**Assigned task**
From the line with "Hide transclusions (578, 390)" through the line with "Hipersomnia (702, 462)", inclusive, return each line of the data below exactly and leave the rest out.
BEGIN Study material
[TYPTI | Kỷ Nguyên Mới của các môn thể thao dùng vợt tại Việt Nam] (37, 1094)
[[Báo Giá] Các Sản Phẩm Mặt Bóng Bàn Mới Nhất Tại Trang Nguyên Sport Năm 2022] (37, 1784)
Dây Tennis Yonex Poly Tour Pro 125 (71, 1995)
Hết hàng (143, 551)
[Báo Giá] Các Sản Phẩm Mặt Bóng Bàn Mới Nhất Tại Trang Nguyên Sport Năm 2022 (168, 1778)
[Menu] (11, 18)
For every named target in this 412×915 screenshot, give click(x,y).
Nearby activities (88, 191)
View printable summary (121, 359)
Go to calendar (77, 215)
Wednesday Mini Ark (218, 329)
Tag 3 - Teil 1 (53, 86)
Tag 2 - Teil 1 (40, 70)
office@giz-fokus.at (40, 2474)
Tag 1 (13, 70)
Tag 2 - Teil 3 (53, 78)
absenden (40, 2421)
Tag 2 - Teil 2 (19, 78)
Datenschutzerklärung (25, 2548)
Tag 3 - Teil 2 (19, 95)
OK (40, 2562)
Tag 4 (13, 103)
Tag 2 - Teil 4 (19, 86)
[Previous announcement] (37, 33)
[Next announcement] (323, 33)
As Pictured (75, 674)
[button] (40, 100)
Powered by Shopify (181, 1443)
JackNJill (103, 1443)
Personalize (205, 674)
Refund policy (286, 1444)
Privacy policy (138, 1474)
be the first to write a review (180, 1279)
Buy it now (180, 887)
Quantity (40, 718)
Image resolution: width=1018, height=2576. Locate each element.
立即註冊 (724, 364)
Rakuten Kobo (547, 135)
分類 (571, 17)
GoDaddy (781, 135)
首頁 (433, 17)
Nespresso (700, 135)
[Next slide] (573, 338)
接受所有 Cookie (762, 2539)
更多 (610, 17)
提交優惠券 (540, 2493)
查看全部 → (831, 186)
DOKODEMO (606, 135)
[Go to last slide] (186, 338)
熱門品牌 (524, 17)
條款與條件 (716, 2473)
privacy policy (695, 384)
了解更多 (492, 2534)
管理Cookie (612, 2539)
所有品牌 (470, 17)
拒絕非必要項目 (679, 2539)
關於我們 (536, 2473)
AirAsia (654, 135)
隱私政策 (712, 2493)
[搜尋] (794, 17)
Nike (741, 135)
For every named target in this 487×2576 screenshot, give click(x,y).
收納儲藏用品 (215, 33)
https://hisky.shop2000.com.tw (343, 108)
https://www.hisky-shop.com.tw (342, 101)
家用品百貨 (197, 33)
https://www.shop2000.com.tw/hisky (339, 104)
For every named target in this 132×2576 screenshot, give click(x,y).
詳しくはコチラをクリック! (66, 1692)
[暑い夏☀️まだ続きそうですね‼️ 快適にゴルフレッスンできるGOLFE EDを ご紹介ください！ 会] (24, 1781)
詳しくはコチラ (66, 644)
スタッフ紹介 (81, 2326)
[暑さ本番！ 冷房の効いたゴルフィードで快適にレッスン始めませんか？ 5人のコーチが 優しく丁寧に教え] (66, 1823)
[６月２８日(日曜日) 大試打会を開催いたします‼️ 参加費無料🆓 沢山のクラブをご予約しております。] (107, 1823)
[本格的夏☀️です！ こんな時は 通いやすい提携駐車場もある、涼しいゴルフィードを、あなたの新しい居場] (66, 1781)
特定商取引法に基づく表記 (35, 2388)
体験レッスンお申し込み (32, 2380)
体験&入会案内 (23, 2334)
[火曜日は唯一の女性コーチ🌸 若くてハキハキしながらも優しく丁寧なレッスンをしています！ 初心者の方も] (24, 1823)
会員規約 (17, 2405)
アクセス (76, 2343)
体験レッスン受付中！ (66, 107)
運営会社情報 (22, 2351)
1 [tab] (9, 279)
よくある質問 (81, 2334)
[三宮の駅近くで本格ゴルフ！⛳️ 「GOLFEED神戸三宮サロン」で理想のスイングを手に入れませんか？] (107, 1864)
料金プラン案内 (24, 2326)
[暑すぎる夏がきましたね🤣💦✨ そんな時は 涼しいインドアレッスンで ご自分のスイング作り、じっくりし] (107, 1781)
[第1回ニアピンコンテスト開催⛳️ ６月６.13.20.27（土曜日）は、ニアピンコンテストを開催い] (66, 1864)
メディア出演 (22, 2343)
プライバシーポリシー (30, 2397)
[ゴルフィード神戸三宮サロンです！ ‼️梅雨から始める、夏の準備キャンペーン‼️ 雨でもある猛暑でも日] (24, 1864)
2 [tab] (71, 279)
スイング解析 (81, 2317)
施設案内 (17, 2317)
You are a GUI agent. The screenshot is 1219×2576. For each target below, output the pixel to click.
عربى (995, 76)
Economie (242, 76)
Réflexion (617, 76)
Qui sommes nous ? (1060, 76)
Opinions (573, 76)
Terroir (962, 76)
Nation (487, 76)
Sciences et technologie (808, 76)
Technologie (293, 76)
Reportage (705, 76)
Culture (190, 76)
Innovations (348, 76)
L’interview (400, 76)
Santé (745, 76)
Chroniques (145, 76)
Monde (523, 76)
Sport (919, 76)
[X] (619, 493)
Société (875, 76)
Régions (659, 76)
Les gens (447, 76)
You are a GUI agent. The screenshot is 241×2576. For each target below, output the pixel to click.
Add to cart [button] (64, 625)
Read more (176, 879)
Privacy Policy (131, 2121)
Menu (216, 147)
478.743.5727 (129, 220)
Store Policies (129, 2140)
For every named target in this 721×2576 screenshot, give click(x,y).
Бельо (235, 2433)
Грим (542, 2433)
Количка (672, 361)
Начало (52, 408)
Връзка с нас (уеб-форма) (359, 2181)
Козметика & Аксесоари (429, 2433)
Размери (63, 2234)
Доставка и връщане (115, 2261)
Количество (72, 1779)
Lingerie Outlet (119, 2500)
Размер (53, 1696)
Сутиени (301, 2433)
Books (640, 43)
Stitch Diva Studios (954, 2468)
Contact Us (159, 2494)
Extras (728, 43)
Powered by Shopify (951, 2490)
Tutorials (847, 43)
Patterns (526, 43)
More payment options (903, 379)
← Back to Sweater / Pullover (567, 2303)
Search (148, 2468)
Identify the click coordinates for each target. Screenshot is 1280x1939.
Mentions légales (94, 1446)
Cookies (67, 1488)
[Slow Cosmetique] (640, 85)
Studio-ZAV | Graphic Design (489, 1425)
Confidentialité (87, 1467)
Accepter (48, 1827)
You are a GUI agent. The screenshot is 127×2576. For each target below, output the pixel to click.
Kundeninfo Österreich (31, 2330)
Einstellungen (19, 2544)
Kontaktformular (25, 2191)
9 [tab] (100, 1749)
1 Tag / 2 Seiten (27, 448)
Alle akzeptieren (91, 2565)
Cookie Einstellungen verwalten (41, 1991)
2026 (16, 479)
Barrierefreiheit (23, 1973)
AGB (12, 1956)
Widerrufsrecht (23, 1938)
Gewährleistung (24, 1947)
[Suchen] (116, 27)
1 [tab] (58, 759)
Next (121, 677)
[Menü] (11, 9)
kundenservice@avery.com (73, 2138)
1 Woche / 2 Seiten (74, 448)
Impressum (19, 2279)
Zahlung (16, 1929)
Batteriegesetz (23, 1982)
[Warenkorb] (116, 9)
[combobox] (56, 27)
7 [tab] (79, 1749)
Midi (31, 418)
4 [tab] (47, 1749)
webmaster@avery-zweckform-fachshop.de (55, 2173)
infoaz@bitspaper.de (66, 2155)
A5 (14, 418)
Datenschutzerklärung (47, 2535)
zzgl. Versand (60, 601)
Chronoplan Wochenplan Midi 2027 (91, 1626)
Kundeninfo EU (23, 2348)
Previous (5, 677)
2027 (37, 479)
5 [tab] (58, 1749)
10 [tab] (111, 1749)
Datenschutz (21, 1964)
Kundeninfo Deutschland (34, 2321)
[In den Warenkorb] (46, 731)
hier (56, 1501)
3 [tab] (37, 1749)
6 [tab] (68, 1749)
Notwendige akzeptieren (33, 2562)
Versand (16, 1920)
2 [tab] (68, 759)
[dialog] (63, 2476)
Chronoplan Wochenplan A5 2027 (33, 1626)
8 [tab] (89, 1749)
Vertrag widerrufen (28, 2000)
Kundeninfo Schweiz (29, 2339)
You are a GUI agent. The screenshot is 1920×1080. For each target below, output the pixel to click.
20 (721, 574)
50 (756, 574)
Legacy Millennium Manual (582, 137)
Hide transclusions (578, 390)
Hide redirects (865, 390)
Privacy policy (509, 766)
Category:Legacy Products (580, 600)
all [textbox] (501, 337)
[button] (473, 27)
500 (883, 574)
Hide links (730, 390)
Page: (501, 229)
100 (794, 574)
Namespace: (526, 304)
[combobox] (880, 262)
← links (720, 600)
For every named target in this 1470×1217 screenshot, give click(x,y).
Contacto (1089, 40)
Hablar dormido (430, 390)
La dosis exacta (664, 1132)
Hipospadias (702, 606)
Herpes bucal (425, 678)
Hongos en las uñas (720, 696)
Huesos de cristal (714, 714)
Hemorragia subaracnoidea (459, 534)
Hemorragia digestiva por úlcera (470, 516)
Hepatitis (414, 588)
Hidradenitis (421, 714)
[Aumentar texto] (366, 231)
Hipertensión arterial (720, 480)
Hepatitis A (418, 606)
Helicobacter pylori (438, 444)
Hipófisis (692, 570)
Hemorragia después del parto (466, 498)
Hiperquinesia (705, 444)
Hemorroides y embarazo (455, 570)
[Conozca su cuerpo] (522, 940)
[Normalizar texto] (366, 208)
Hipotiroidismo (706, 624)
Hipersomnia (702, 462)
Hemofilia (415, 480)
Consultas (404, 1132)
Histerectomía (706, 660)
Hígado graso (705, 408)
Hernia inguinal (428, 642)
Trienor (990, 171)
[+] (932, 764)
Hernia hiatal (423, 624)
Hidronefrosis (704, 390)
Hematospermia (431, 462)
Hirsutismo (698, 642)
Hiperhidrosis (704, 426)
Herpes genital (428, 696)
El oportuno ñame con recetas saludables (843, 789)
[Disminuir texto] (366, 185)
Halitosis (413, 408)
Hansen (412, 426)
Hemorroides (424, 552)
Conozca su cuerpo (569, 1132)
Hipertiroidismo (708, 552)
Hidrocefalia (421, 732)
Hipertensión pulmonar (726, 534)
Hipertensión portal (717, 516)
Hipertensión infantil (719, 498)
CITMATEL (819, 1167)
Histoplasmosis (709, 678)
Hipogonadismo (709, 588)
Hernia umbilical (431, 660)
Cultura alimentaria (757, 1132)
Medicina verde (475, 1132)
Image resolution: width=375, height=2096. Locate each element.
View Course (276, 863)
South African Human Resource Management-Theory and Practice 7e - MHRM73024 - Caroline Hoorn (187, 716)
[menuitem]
END Study material
**Task output**
Hide transclusions (578, 390)
Hide redirects (865, 390)
Privacy policy (509, 766)
Category:Legacy Products (580, 600)
all [textbox] (501, 337)
[button] (473, 27)
500 (883, 574)
Hide links (730, 390)
Page: (501, 229)
100 (794, 574)
Namespace: (526, 304)
[combobox] (880, 262)
← links (720, 600)
For every named target in this 1470×1217 screenshot, give click(x,y).
Contacto (1089, 40)
Hablar dormido (430, 390)
La dosis exacta (664, 1132)
Hipospadias (702, 606)
Herpes bucal (425, 678)
Hongos en las uñas (720, 696)
Huesos de cristal (714, 714)
Hemorragia subaracnoidea (459, 534)
Hemorragia digestiva por úlcera (470, 516)
Hepatitis (414, 588)
Hidradenitis (421, 714)
[Aumentar texto] (366, 231)
Hipertensión arterial (720, 480)
Hepatitis A (418, 606)
Helicobacter pylori (438, 444)
Hipófisis (692, 570)
Hemorragia después del parto (466, 498)
Hiperquinesia (705, 444)
Hemorroides y embarazo (455, 570)
[Conozca su cuerpo] (522, 940)
[Normalizar texto] (366, 208)
Hipotiroidismo (706, 624)
Hipersomnia (702, 462)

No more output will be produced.